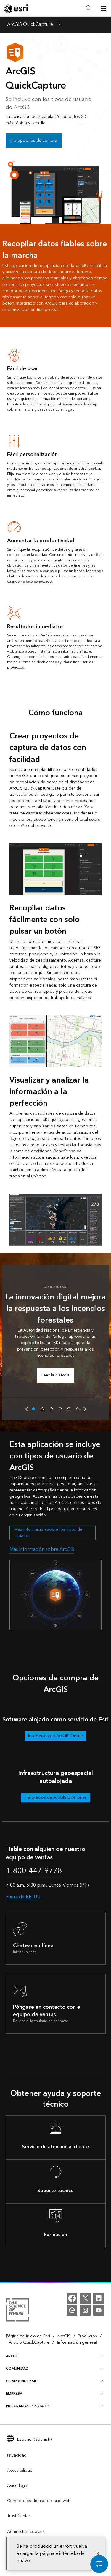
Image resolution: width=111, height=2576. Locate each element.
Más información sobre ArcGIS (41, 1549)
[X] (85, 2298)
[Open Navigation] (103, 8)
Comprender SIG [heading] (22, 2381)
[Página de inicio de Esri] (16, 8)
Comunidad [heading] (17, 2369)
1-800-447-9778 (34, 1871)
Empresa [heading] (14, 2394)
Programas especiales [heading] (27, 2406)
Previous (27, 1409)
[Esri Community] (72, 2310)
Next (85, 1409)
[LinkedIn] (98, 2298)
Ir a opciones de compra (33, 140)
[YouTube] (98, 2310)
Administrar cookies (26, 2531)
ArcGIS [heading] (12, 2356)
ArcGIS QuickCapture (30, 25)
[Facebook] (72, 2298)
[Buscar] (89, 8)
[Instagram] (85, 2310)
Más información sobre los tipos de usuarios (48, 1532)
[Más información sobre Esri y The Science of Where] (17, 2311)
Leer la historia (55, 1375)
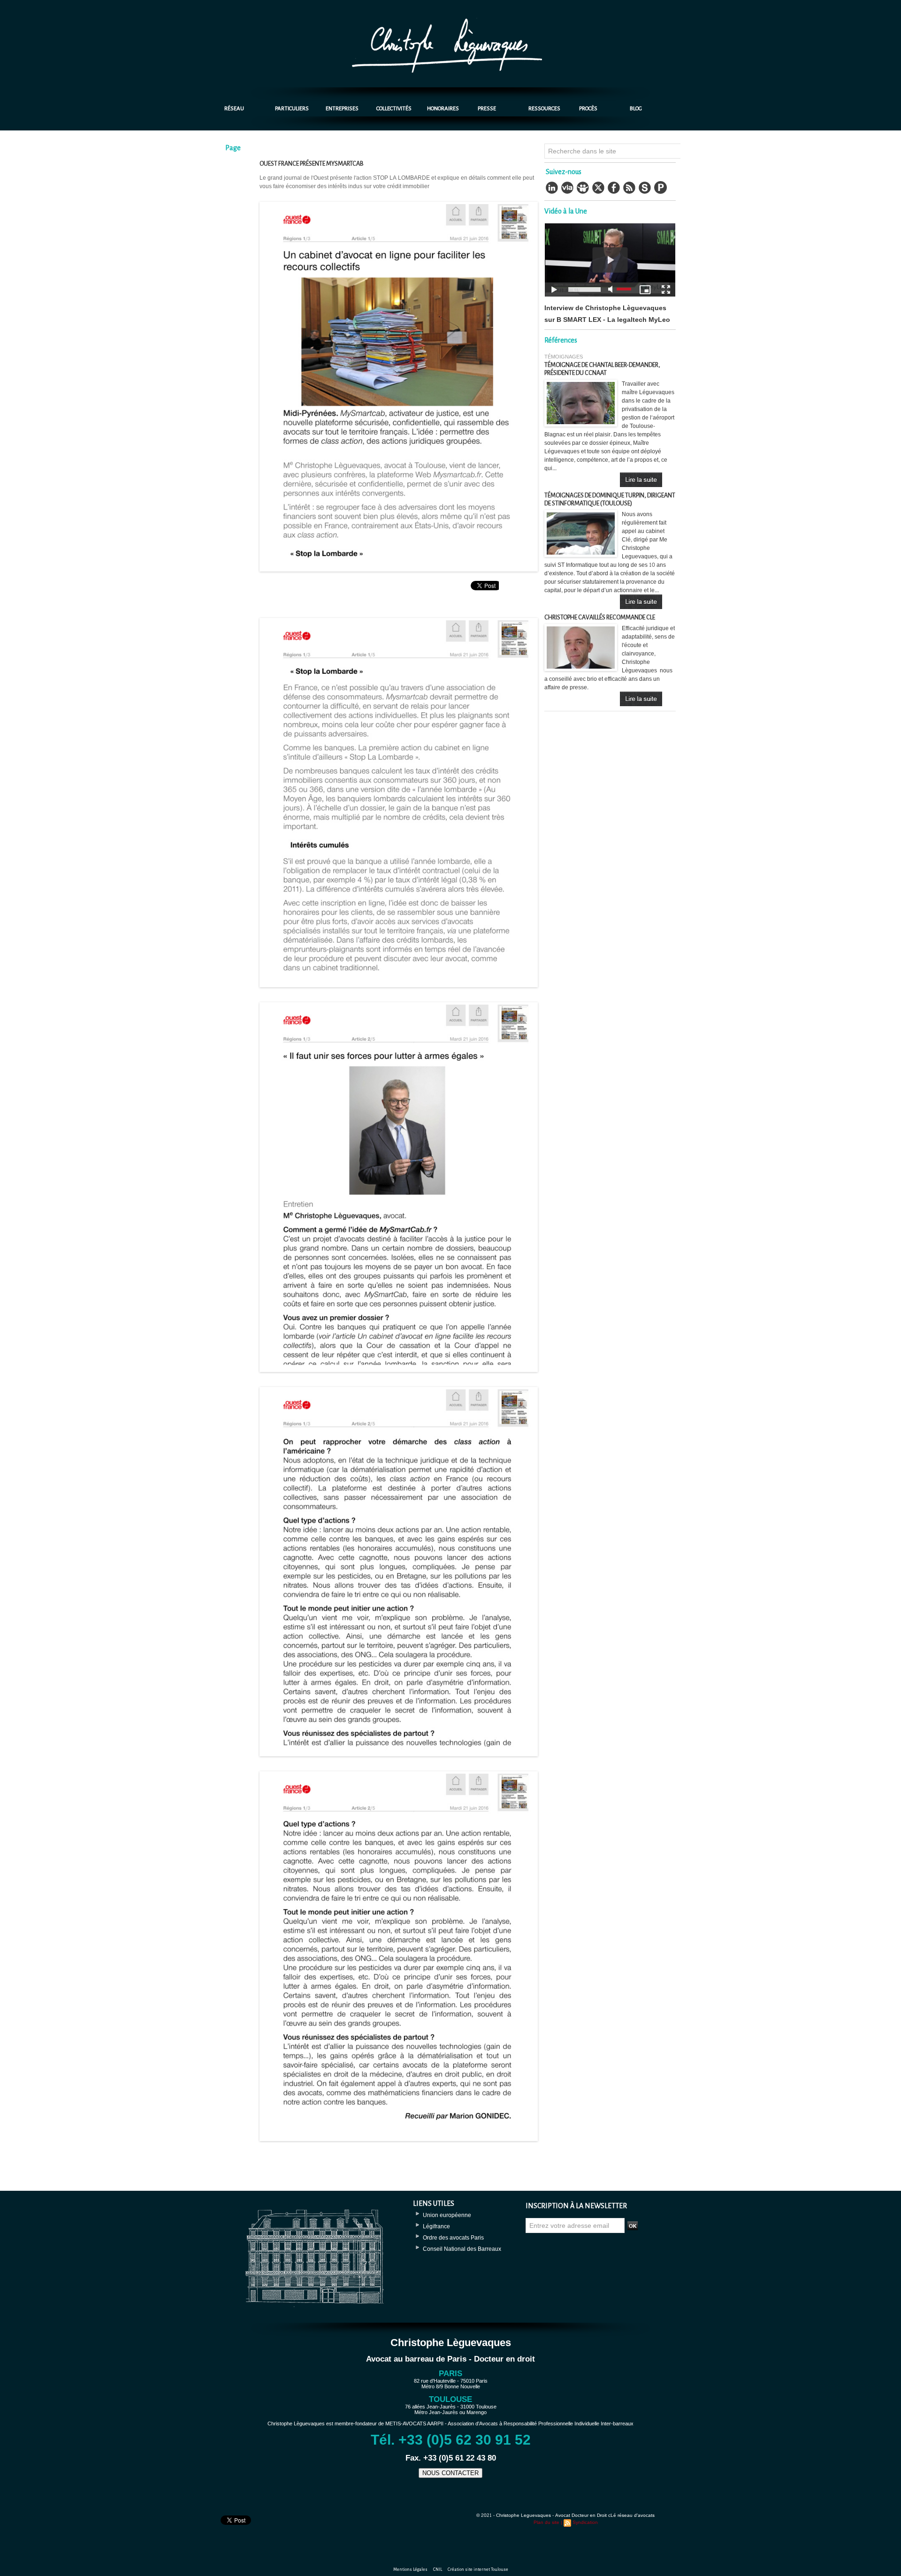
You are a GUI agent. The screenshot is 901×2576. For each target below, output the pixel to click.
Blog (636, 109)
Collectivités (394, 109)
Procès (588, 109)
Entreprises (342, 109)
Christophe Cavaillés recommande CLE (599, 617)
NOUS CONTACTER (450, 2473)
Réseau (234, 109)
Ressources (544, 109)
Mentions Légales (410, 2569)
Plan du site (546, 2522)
...
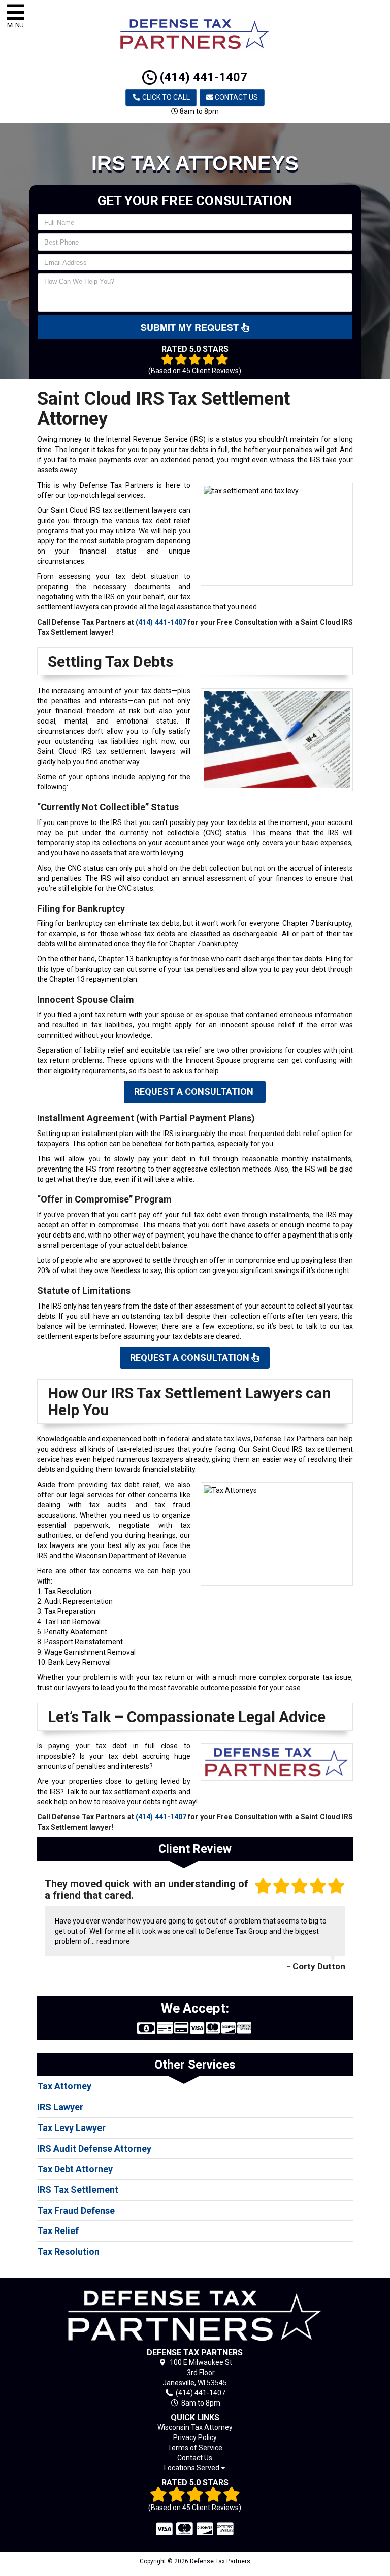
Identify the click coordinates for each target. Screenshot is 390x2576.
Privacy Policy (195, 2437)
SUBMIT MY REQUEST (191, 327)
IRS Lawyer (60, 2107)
* * *
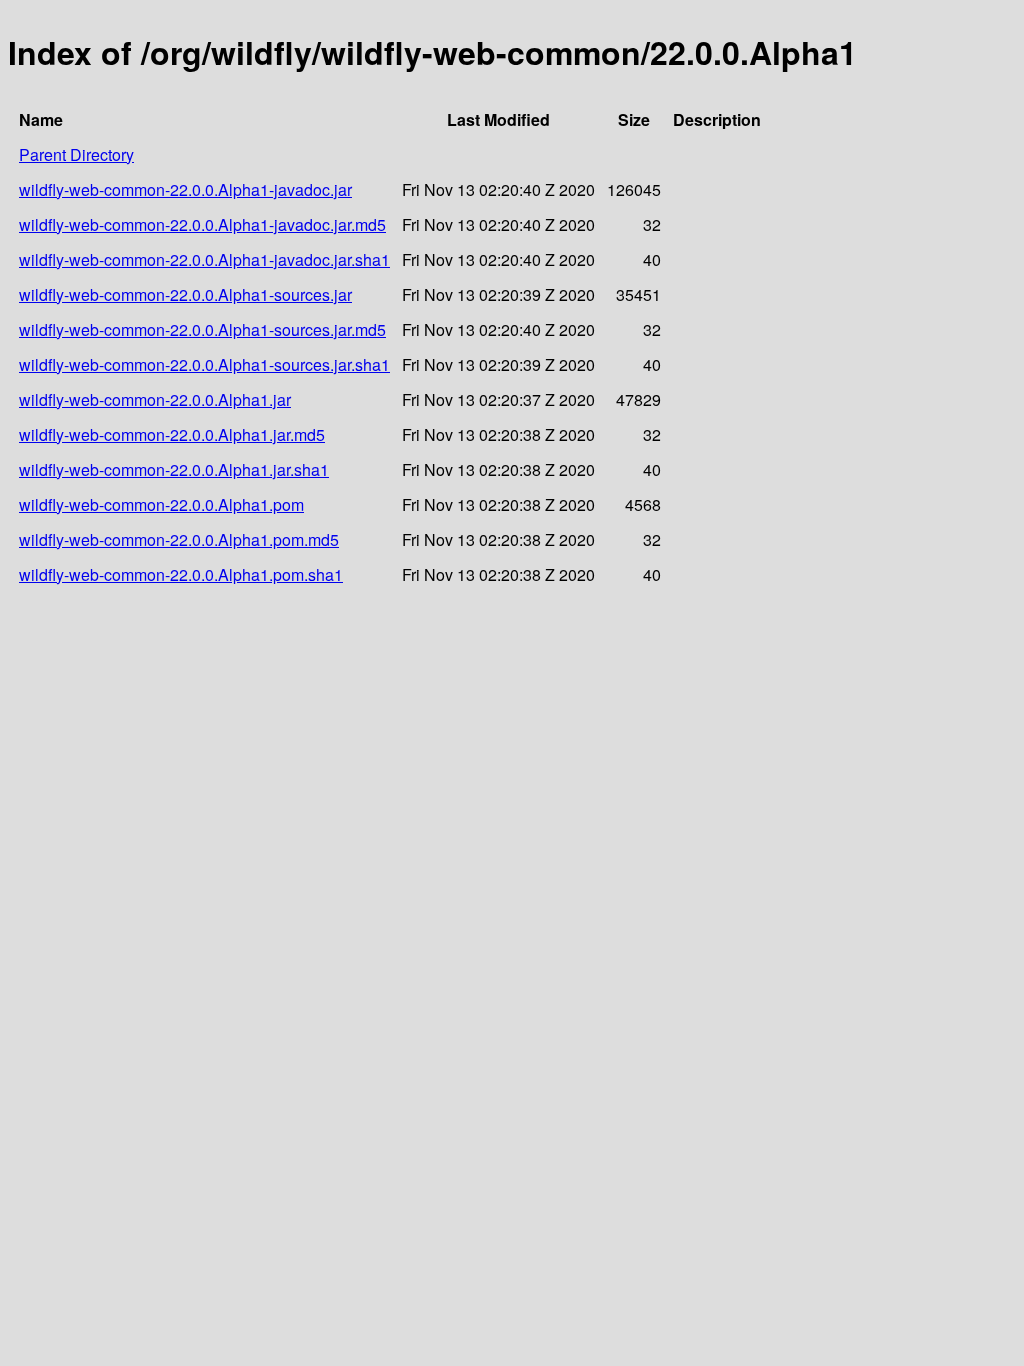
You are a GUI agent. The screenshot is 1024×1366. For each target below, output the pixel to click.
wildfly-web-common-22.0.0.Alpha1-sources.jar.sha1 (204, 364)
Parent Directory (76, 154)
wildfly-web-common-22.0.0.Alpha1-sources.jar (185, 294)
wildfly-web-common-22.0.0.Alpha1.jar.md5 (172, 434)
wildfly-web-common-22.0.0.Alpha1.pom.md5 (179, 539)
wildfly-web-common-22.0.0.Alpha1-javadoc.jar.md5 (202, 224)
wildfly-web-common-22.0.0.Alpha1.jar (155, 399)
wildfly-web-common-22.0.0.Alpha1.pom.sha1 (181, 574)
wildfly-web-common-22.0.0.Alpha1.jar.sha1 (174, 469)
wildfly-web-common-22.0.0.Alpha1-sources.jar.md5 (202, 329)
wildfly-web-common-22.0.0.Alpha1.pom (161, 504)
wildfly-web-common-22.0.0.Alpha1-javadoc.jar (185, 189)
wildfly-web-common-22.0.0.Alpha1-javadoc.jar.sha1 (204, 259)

### WHAT THE TASK ASKS
Of the entries listed above, reproduce only the lines starting at the line containing "wildfly-web-common-22.0.0.Alpha1-javadoc.jar (185, 189)" and ending at the line containing "wildfly-web-common-22.0.0.Alpha1-javadoc.jar.sha1 (204, 259)". Include both, exactly as they stand.

### WRITTEN ANSWER
wildfly-web-common-22.0.0.Alpha1-javadoc.jar (185, 189)
wildfly-web-common-22.0.0.Alpha1-javadoc.jar.sha1 (204, 259)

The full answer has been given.